Using the entries below, show all lines with the string "accomplish".

(Stored data)
↓↓↓

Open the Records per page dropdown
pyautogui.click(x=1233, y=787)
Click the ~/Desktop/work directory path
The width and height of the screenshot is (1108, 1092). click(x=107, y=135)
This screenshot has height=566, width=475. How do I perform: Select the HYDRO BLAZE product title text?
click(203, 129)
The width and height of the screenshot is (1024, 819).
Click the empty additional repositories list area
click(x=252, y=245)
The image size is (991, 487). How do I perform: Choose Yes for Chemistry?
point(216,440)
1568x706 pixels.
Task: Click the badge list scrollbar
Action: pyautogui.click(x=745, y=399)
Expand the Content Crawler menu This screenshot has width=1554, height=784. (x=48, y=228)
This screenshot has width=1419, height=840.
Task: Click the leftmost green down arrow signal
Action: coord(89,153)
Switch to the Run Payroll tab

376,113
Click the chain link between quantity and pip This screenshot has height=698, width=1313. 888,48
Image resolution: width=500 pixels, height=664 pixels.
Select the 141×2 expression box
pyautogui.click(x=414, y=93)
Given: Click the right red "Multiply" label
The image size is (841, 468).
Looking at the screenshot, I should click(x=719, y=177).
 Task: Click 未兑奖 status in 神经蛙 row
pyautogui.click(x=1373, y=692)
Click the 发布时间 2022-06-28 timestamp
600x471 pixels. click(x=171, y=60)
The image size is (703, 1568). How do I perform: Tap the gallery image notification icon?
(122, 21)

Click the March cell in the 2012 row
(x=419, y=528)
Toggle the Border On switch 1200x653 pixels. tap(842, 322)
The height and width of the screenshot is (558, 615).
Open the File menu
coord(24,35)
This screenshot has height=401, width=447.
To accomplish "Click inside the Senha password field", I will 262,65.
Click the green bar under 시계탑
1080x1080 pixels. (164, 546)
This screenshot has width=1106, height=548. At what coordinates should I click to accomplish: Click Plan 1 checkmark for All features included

↑↑↑

* [Answer space]:
To accomplish "Click inside the Senha password field", I will 262,65.
This screenshot has width=1106, height=548. At what coordinates should I click to accomplish: Click Plan 1 checkmark for All features included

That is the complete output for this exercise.